日本で開発した装置を手にタイへ渡り、メカラン試運転(機械運転試験)で装置を100%の状態にすること。加えて、正時に求められたのは、新設備から生まれる商品が高品質・低コストを実現する事。ましてや、現地のエンジニアリング部隊やタイ人オペレーターなど、100名近くのスタッフを動かさなくてはいけない。
「大きくて1メートル強の不繊布を作るテスト機がありましたが、タイに持っていったのは、5メートル級の設備。当然、規模が大きくなることによりテスト機では見えなかった不具合が出てきます」。だからこそ、テスト機でどれだけ完璧に近づけられるか、安全性や作業性を上げていきながら高精度を追求していけるか。また、高温で溶かしたプラスティックを押し出して布にしていくスパンボンドの工程には、冷却が大事なポイント。高温多湿のタイの気候も考慮する必要がある。慣れない環境下に駐在すること約半年。正時に課された業務は、苦労を伴うものだった。

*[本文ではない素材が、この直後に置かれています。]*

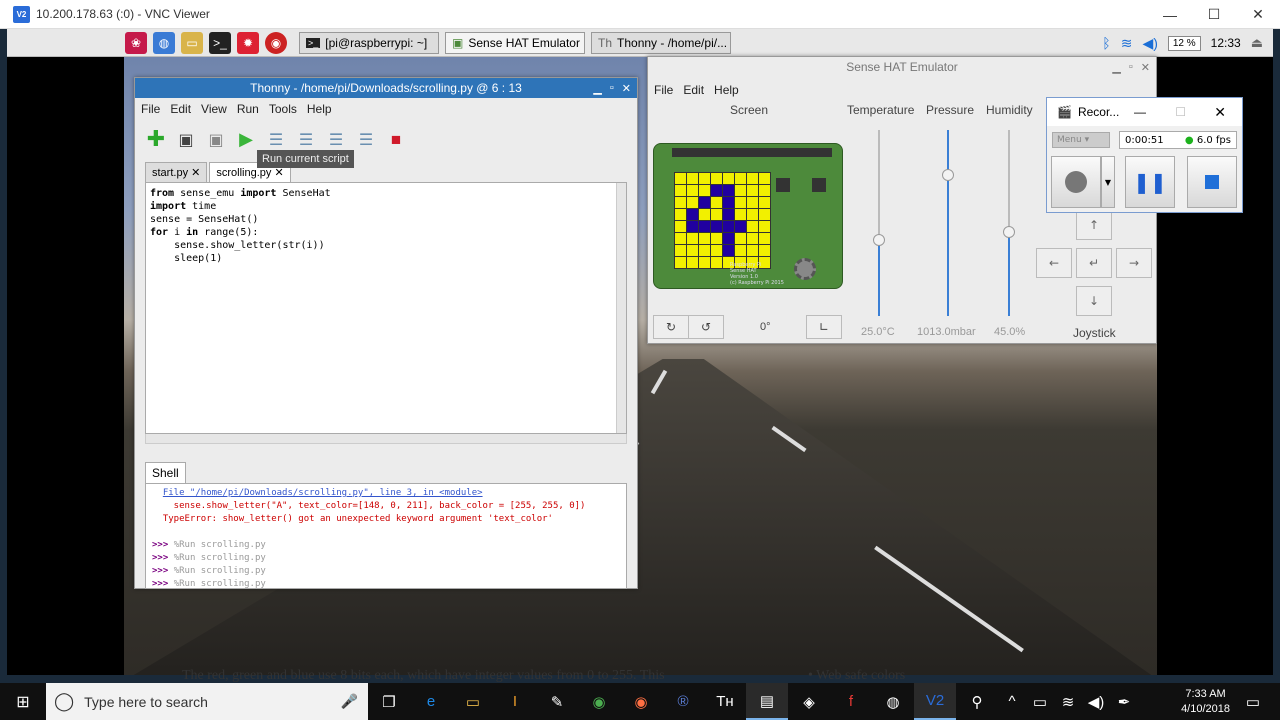  Describe the element at coordinates (366, 139) in the screenshot. I see `step-out-icon: ☰` at that location.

「何十億をかけて立ち上げたプロジェクト。失敗して帰ってくるわけにはいかなかった。是が非でも成功させなければならないというプレッシャーが、逆に良い動きにつながったように思います」
プレッシャーをバネにしながら限られた時間の中で、正時は異国の地で大プロジェクトを乗り越えた。

常に良いものを追求していく
姿勢を忘れずに

実は、設備開発を担当するようになってから、学生時代の研究がかなり活きている。「実験装置作りをテーマに、圧力損失の計算をする装置として、配管を加工して、測定機器をつけて、そこからプログラミングして計算結果を出すという研究をしていた。実際に今、圧力損失をいかに減らすかということが技術のポイントになっています」。
研究での経験を振り返りながら、正時は今も常に探求をやめない。タイ工場への設備導入後も、もっとキレイな不繊布を作るために基礎を見直し、設備開発を続けている。また、現地のテクニカルサポートも重要な役目だ。
プロジェクトを経て、持ち帰った課題もある。「私は2号機で省エネ担当としての試みもありました。でも、タイで実際に運転してみたら省エネの前にやるべきことがあった。品質を落とさずに安定的に生産できるか。まずは良いものを作るということに集中する必要があった。だから自分が持っていった省エネの技術は、ここで温めています。いつでもできるように」。
設備運転のキャリアはもちろん、深い知識と、恐れずに異国の地へと赴く経験を積んできた。すべては、良いものを追求するために。